Svensson is one of the most common surnames in Sweden. It is often used to represent something average, which is illustrated by the word Medelsvensson, the "average Swede". Svensson corresponds to Smith in Anglo-Saxon countries.

==Characters==
- Gustav Svensson (played by Allan Svensson)
Gustav's main interests are ball games and cartoons, especially The Smurfs and Scooby-Doo. He is a very conservative Social Democrat and he looks upon every change in his life with much suspicion. His biggest idol is Björn Borg, who signed the pair of underpants which hangs on the wall in Gustav and Lena's bedroom. His most precious possession is a Volvo 242, his only benefit after 20 years as a mailman. In 1987, he was elected The Mailman of the Year... or at least he joined the dinner party.

Gustav is very confused by the choices of occupation that his children Lina and Max make, but he soon learns that it's great to have a son working at the bank. Gustav's favourite foods are lasagna and pizza, especially Hawaii, Capricciosa and Calzone.

- Lena Svensson (played by Suzanne Reuter)
The wife of Gustav and the mother of Max and Lina. Lena is a calm woman who is more open for changes than Gustav.

- Max Svensson (played by Gabriel Odenhammar)
The son of Gustav and Lena and the brother of Lina. In the first two seasons of the show, Max was a very cynical and sarcastic boy, which changed as the series progressed into a third and fourth season, due to becoming a grown-up. Despite Gustav hoping that he'd grow up to become a mailman, Max studied economics in college for a few years and got a job at the bank - a late teenage revolt according to Gustav.

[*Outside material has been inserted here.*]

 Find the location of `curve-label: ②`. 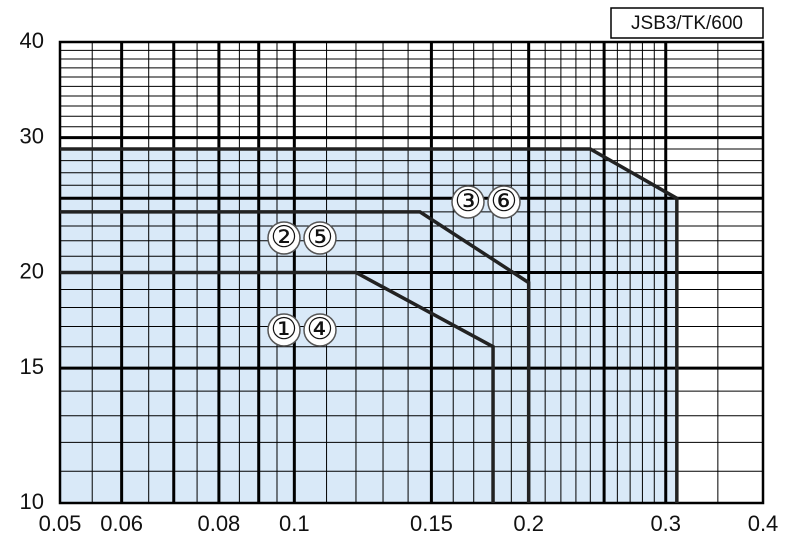

curve-label: ② is located at coordinates (284, 238).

- Lina Svensson (played by Chelsie Bell Dickson and Claudia Galli)
The daughter of Gustav and Lena and the sister of Max. In the first two seasons, she was a typical teenager, who loved horses but later grew interested in boys, something that Gustav can't understand hence tries to prevent her from seeing boys. In the latter two seasons, she works as a veterinary surgeon and shares her home with her fiancé John and his daughter Greta. They have bought the house Lena and Gustav used to live in, causing Gustav to buy the house across the street. At the end of season 3, Lena gets pregnant, something that Gustav does not get happy for. In the very last episode, she gives birth to a boy named Sixten.

Lina is played by Chelsie Bell Dickson in the first two seasons and the movie, and in the last two seasons, she is played by Claudia Galli.

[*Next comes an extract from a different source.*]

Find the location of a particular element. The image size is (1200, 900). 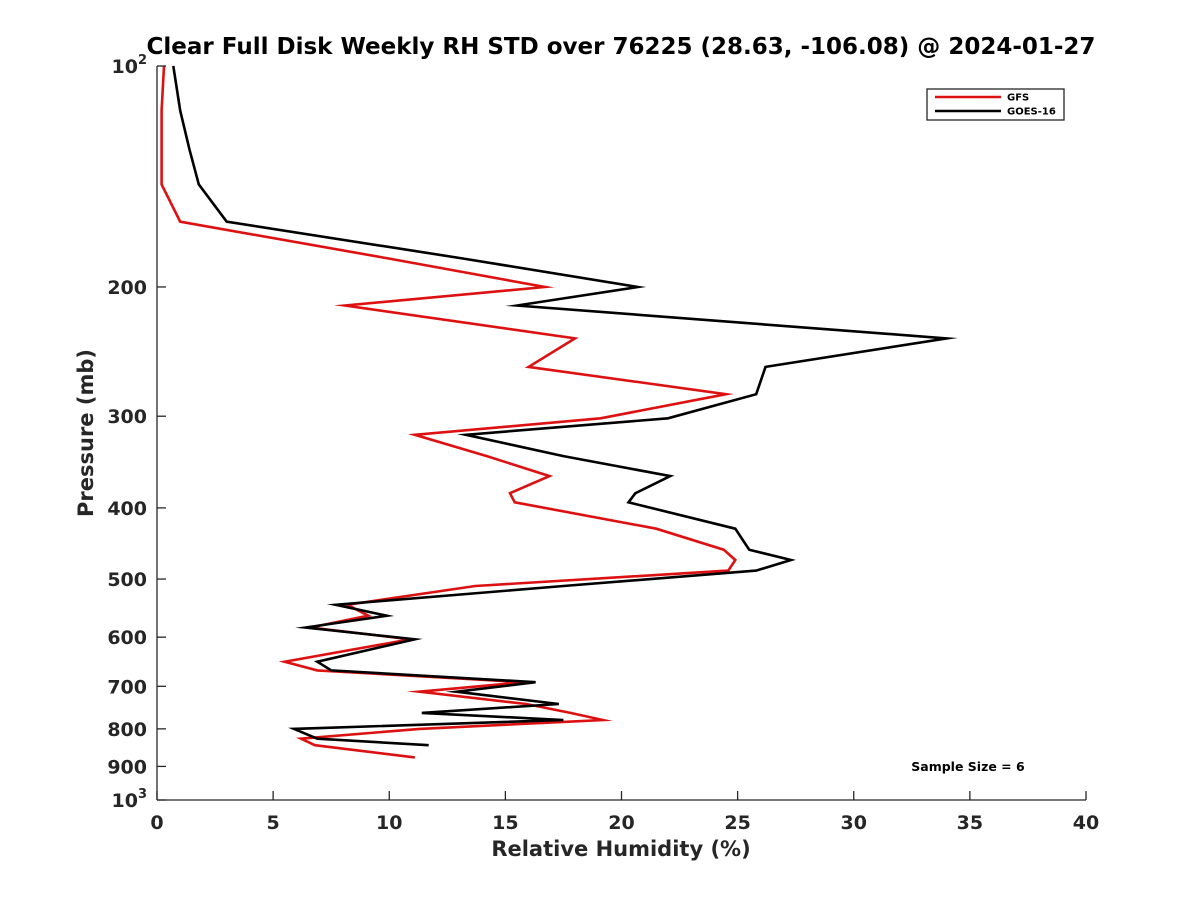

- John Franzén (played by Felix Engström)
The fiancé of Lina and the father of Greta. He tries to befriend Gustav, although he has a hard time getting used to John. Gustav is constantly bothered by the thought of Lina marrying John, who has "the most dumbest occupation in the world" - conducting.

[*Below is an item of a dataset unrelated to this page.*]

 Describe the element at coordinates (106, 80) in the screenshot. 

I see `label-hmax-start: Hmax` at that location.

- Greta Franzén (played by Embla Hjulström)
The daughter of John. She gets along well with Gustav, because they share thoughts and they are both very fond of watching cartoons.

- Ebba (played by Ami Camilla Wester)
The girlfriend of Max. She does not get much on-screen time. She only appeared in two episodes of season three, and six episodes of season four. Gustav gets along better with Ebba than with John.

Sara (played by Charlott Strandberg) (Season 1, and two episodes of Season 2)
The closest female friend of Lena, and is by occupation a hair-dresser. Somewhat air-headed, and very interested in attractive single men. Gustav, on the other hand, treats her in a somewhat snide and condescending manner. He nevertheless makes it clear, when she moves out, that he actually is going to miss her.